Po trwających dwa dni poszukiwaniach, strażacy wydobyli zwłoki 46-letniego nurka, który wczoraj podczas ćwiczeń ze znajomymi nie wypłynął na powierzchnię. - Ciało znajdowało się na głębokości 32 metrów – informuje Sebastian Andrzejewski, rzecznik prasowy KM PSP w Koninie.
Do tragedii doszło w zbiorniku wodnym w Honoratce, w gminie Ślesin. Nurek ćwiczył razem ze znajomymi z całego kraju, którzy podzielili się na dwie pary. Trzech nurków wypłynęło, jeden zaginął.
Wezwano pomoc.

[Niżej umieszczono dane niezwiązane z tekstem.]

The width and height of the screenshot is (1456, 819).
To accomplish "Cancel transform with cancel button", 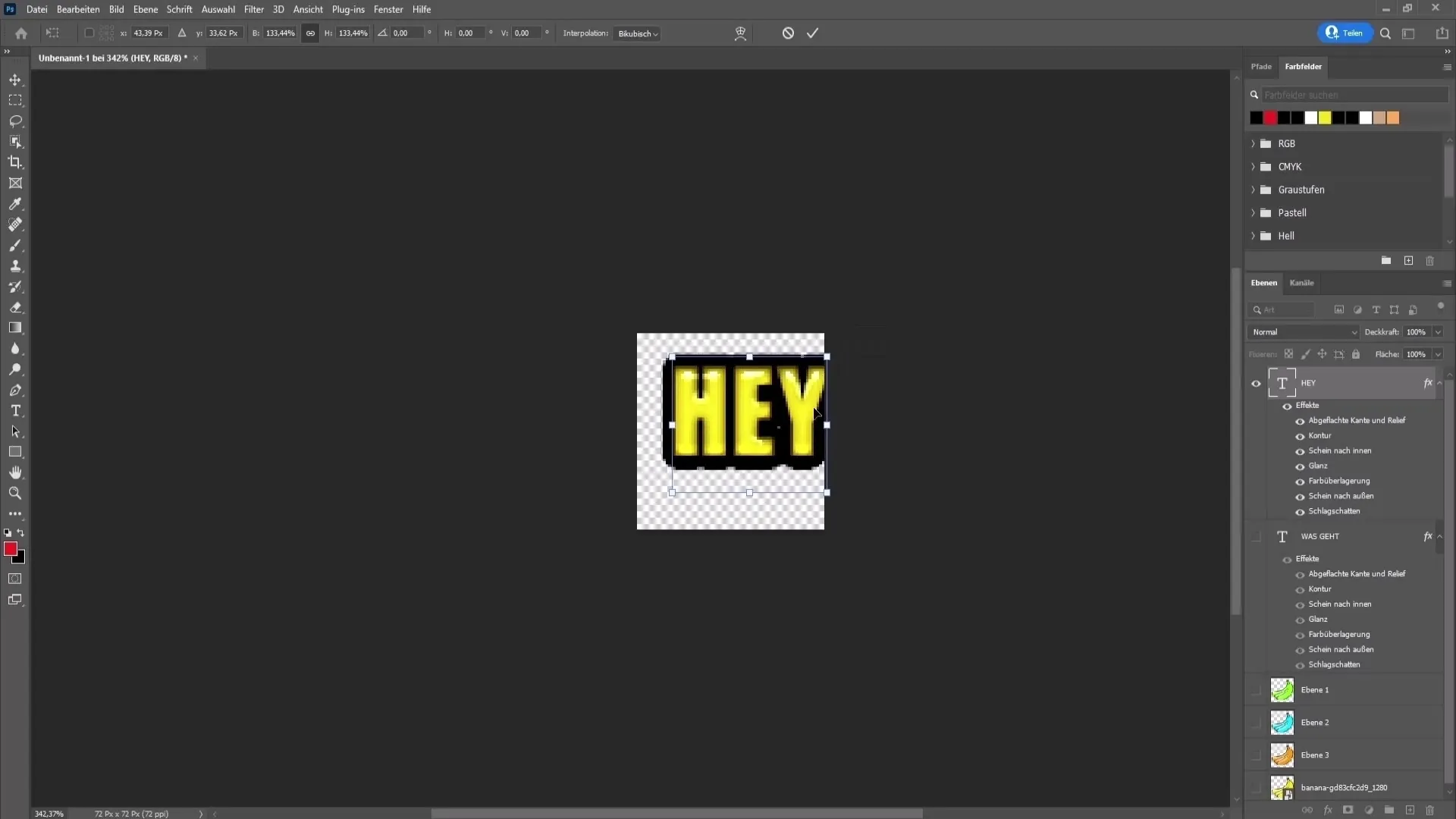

Na miejscu pojawili się strażacy z JRG nr 1 z łodzią, Specjalistyczna Grupa Ratownictwa Wodno-Nurkowego z Konina i Poznania oraz OSP Ślesin z łodzią. Zadysponowano również Specjalistyczną Grupę Ratownictwa Wodno- Nurkowego z Łodzi oraz OSP Mosina z robotem.
Poszukiwania trwały do późnego wieczora, dzisiaj o godzinie 8.00 zostały wznowione. Przed chwilą strażacy poinformowali, że ciało nurka zostało wydobyte na brzeg. Znajdowało się na głębokości 32 metrów.